Confiar, confiar, confiar sempre, lembrando o que dizia São Francisco Xavier: o pior do pecado não é a falta cometida, e sim que a alma perca a confiança depois do pecado e continue a cair. Se o pecador não perder a confiança depois do pecado e confiar, mais dia menos dia ser-lhe-á dada a misericórdia.
Igual confiança devemos manter nas vicissitudes da nossa vida quotidiana, nas nossas dificuldades de apostolado, etc. E a esse propósito, convém considerarmos o seguinte. Segundo uma falsa filosofia do sucesso, tudo aquilo que fazemos tem de dar resultados visíveis e palpáveis, e todo insucesso nos deixa perplexos, não deveria existir e indica que Deus nos abandonou. Então, se tentamos, por exemplo, fundar uma escola e esta se fecha, significa que não a devíamos ter aberto. Deus nos abandonou. E assim por diante.
Ora, compreendamos que Deus nunca opera deste modo. Ele nos reserva o êxito através de muitos aparentes abandonos, ou através de muitas catástrofes reais, que resultarão depois na vitória. E é essa aceitação das catástrofes intermediárias que nos proporciona o resultado pleno que devemos desejar. Às vezes empreendemos algo e logo sobrevêm os reveses, não aquilo que esperávamos. Depois percebemos que Nossa Senhora nos obteve coisa incomparavelmente melhor do que a almejada por nós. Dessa maneira, nunca acontece de uma confiança não ser atendida nem coroada de êxito, embora por vezes de um modo que supera as próprias exigências e pedidos da mais afetuosa e humilde confiança. Portanto, esperar contra toda esperança, eis a fidelidade perfeita nessa virtude, a qual notamos naqueles homens que acompanharam São Mayeul.
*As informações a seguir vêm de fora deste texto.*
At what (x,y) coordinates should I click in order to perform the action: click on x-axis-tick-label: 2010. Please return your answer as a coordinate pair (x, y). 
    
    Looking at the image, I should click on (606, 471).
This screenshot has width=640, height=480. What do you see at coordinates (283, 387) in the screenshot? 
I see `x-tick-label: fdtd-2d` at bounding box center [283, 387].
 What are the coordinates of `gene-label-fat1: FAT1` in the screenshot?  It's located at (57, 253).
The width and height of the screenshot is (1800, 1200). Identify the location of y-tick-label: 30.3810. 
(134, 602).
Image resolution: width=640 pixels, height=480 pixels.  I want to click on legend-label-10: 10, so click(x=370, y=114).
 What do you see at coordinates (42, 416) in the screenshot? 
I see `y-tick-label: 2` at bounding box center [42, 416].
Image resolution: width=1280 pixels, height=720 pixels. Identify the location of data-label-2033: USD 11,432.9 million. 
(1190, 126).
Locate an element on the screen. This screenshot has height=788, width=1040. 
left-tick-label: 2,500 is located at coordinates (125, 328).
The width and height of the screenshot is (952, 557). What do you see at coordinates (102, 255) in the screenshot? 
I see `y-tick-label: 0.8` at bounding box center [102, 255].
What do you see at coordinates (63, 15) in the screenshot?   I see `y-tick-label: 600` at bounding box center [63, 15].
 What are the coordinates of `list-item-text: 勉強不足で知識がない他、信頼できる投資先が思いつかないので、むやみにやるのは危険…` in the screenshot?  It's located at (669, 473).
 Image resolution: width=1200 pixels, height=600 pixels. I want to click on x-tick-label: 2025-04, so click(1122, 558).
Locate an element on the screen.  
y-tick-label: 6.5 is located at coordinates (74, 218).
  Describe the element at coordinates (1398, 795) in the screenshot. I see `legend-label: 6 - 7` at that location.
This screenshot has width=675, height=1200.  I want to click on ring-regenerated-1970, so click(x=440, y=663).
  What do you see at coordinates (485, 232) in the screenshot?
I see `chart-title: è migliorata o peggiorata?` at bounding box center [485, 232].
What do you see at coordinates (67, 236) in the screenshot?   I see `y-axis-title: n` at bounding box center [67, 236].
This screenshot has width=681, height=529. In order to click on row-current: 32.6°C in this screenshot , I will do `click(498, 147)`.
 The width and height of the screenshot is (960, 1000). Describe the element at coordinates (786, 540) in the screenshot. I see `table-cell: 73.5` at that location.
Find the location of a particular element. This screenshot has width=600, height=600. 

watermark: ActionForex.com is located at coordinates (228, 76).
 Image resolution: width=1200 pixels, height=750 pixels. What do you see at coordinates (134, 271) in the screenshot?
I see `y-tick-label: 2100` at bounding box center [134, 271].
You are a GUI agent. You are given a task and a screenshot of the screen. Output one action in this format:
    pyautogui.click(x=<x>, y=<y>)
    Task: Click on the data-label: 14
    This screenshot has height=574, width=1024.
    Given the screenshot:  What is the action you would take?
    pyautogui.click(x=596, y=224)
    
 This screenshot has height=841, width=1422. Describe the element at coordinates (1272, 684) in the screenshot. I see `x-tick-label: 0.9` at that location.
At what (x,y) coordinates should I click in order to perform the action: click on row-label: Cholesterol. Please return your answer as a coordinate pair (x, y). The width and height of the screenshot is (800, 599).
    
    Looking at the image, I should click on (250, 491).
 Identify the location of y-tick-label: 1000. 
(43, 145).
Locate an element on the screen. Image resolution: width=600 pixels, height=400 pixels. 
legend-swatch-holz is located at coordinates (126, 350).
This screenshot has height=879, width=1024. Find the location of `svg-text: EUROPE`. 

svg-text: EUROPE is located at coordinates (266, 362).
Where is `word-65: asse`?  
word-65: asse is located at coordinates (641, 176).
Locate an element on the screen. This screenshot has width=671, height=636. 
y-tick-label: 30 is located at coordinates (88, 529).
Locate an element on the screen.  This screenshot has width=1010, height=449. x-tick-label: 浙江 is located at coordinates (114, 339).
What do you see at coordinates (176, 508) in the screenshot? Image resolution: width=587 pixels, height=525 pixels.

Peçamos então ao santo abade de Cluny, alcance-nos a graça de aplicarmos essa lição nos episódios de nossa vida, discernindo a mão de Deus a nos guiar através dos túneis e precipícios mais desconcertantes, e a providência de Nossa Senhora pairando sobre nós, para nos dar sempre incomparavelmente mais do que desejamos. Amém.